In diesem Zusammenhang ermitteln die Behörden auch gegen den damaligen Finanzchef und heutigen Aufsichtsratschef Hans Dieter Pötsch sowie nach dpa-Informationen gegen den VW-Markenchef Herbert Diess.
Steilpass für Kritiker und Kläger
Die neuen Anschuldigungen sind Wasser auf die Mühlen von Kritikern des Ex-Konzernchefs – und spielen mitunter auch Klägern in die Hände. VW-Anleger fordern Entschädigungen in Milliardenhöhe, weil unter anderem die Aktie nach dem Bekanntwerden des Skandals im September 2015 deutlich an Wert verloren hatte.
Laut Staatsanwaltschaft Braunschweig steht der Zeitpunkt für die neuen Ermittlungen nicht direkt in Verbindung mit zuletzt erhobenen Anklagen in den USA. Unter anderem hätten Zeugenaussagen die Verdachtsmomente bei den deutschen Ermittlungen erhärtet. «Sie können davon ausgehen, dass die Quellen der Erkenntnis auf beiden Seiten des Atlantiks sprudeln», sagte Oberstaatsanwalt Klaus Ziehe.
Wann die Ermittlungen abgeschlossen sein werden, konnte er noch nicht sagen. Das Ermittlungsverfahren wird nun jedoch noch einmal umfangreicher.
Weitere Beschuldigte
Die Staatsanwaltschaft weitete ihre Untersuchungen gegen verantwortliche Mitarbeiter von Volkswagen wegen der Manipulation von Abgaswerten bei Diesel-Fahrzeugen aus. Die Zahl der Beschuldigten für diese Tat stieg von bisher 21 auf 37 Personen. Daneben wird nach früheren Angaben auch gegen sechs Personen wegen falscher CO2-Verbrauchsangaben sowie gegen eine wegen Datenvernichtung ermittelt.

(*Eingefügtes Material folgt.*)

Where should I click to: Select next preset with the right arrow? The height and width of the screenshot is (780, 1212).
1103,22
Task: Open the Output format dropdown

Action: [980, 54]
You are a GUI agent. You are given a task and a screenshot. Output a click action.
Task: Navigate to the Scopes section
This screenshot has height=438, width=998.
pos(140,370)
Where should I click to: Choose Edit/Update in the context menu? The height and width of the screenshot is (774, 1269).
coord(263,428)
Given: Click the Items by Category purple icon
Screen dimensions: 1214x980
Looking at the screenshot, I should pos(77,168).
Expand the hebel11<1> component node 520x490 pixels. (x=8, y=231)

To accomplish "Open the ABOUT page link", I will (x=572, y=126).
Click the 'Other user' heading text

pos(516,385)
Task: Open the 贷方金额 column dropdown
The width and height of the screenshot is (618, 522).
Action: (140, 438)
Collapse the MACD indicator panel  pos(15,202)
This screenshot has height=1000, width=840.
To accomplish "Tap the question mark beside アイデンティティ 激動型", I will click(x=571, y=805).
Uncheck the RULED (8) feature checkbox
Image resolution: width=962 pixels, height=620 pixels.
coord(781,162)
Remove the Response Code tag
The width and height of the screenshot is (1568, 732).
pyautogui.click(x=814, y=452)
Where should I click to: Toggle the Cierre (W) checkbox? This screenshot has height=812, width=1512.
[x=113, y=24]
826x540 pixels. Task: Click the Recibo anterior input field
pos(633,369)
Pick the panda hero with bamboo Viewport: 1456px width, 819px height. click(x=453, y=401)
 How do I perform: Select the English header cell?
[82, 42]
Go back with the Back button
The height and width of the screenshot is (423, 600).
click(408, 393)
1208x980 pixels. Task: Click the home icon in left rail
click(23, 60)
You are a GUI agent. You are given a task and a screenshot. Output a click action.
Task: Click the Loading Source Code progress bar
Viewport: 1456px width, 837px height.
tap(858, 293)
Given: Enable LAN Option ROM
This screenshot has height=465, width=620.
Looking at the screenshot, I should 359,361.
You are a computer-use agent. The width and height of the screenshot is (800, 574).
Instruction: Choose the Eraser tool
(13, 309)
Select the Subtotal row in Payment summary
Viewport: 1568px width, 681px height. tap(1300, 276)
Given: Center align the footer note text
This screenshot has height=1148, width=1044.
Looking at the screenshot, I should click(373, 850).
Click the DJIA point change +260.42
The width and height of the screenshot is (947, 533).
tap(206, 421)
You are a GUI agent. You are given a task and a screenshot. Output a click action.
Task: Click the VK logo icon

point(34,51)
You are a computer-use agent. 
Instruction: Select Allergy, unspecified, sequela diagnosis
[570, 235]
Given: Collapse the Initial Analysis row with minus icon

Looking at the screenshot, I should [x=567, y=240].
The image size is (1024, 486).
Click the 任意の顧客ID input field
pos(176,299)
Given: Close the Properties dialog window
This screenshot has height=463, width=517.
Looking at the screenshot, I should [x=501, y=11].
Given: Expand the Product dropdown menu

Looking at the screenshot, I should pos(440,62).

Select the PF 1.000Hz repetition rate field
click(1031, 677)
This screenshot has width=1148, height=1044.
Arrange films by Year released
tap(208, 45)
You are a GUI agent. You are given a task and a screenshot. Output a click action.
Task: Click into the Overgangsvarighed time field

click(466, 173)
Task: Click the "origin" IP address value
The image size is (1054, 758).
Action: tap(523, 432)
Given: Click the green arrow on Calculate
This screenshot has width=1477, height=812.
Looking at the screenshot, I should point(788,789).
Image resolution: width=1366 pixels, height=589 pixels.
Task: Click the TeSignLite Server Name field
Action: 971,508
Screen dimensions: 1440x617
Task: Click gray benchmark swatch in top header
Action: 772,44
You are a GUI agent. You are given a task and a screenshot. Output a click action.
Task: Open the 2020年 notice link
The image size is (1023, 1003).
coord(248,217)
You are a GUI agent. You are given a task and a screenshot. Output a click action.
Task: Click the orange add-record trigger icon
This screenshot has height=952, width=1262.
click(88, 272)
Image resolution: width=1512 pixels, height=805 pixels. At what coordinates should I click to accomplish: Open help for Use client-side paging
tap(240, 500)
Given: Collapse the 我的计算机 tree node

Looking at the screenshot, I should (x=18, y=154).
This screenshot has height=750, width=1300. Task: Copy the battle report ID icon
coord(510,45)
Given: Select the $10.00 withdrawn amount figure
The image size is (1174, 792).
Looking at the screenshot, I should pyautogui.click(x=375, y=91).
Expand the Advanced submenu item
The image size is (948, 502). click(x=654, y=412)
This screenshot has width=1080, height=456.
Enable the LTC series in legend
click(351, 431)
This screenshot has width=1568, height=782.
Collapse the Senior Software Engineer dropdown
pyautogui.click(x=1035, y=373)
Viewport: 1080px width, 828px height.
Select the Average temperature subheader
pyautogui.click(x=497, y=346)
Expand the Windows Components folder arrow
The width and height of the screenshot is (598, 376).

Vor einer Woche hatte Winterkorn erneut abgestritten, bis zum Bekanntwerden des Diesel-Skandals von illegalen Abgas-Manipulationen bei dem Autobauer gewusst haben. «Es ist nicht zu verstehen, warum ich nicht frühzeitig und eindeutig über die Messprobleme aufgeklärt worden bin», sagte er vor dem Abgas-Untersuchungsausschuss des Bundestags in Berlin.
Die Affäre um manipulierte Abgastests bei Dieselfahrzeugen hatte VW in die schwerste Krise seiner Geschichte gestürzt. Der Skandal war von der amerikanische Umweltbehörde EPA öffentlich gemacht worden. Mittlerweile zeichnet sich ab, dass die Aufarbeitung des Dieselskandals den Konzern allein in den USA rund 20 Milliarden Dollar kosten wird.